Thank you everyone for your support while I was in Romania.  I will keep you updated on everything, but as it stands now, I’ll be back in Romania around May 15.

All my bags are packed…I’m ready to go….

Just wanted to ask for your prayers as I leave tomorrow morning. The airport van leaves at 1:30 am Wednesday morning (that’s 6:30 pm Tuesday for those of you on the East Coast). I’ll fly from Budapest to Munich, Munich to Charlotte, Charlotte to Wilmington. The travel time will be 24 hours. Please pray for safe travels, easy airport time, quick boarder and custom crossings, and no lost luggage! Thank you so much. See you soon!

Back to Ci-ghid

Last Thursday, before going to the Ci-ghid orphanage I googled it.  I wouldn’t recommend it.  What I found was a heart breaking video from 1990, soon after the fall of the communist government in Romania.  The film was shot by a German news crew when they found babies and small children in horrible conditions.  Soon after this a German doctor came and made many changes to the orphanage.  German families raised money and cottages where built for the children.  The main building was used as a school.  MBK got involved with Ci-ghid in the early 1990’s and has developed a great relationship with the children and staff there. 

The open space for the kids to play.  Here are 2 boys taking a walk with the dogs.

The open space for the kids to play. Here are 2 boys taking a walk with the dogs.

When I was looking on the Internet for information about Ci-ghid, I found nothing nice said about the current program there.  Its clean and the children are well treated.  The staff loves the children.  So, after doing a craft project with about 22 children, I wanted to get a better look around the place.  “Geta” and “Sandi” took me on a tour of the property, something I had never really done.  We walked around the buildings: a small shop for the children, laundry facilities, 3 cottages for the kids, a small house for some of the girls, an activity building with therapy and doctor’s office, and the old big house. 

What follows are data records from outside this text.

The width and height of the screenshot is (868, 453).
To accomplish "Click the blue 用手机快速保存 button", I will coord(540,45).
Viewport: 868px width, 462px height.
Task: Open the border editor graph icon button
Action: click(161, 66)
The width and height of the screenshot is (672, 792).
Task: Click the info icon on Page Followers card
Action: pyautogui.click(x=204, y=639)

The house where my tour guides live

The house where my tour guides live

During the tour with “Geta” and “Sandi”, “Geta” told me she never lived in the big house, but that “Sandi” had when she was little.  We looked through windows because the building was locked.  This big house was original a manor house owned by a Hungarian Family.  After it was confiscated by the communist, it was used as a hunting/sports lodge and training ground, then a TB sanitarium, then a retirement hospital.  In about 1986, handicapped children were sent there with the elderly patients.  Two years later the elderly patients were removed and it became a full time hospital/orphanage for abandoned handicapped children. 

The main house.

The main house.

One of my favorite features of Ci-ghid is this tree turn art project that one of the boys has been making for years.  Every time I visit there is more on the tree.  He ties trash to the tree.  I love it!

A very large art project.

A very large art project.

I can hardly wait to visit with the children and staff at Ci-ghid again in the summer. In the meantime, please pray for the children and the staff.  Specifically, please pray for the children who have recently showed some interest in Jesus.

The Lost Sheep

Today, as we were driving back into the city, we saw a Shepperd struggling with one sheep.  He was trying to keep the sheep on the narrow road, to keep the sheep from going  into the briers and into the ditch.  The sheep was very uncooperative.  Further up the road, we saw the rest of the sheep with another Shepperd.  The Shepperd left 1013 sheep and went to find 1.   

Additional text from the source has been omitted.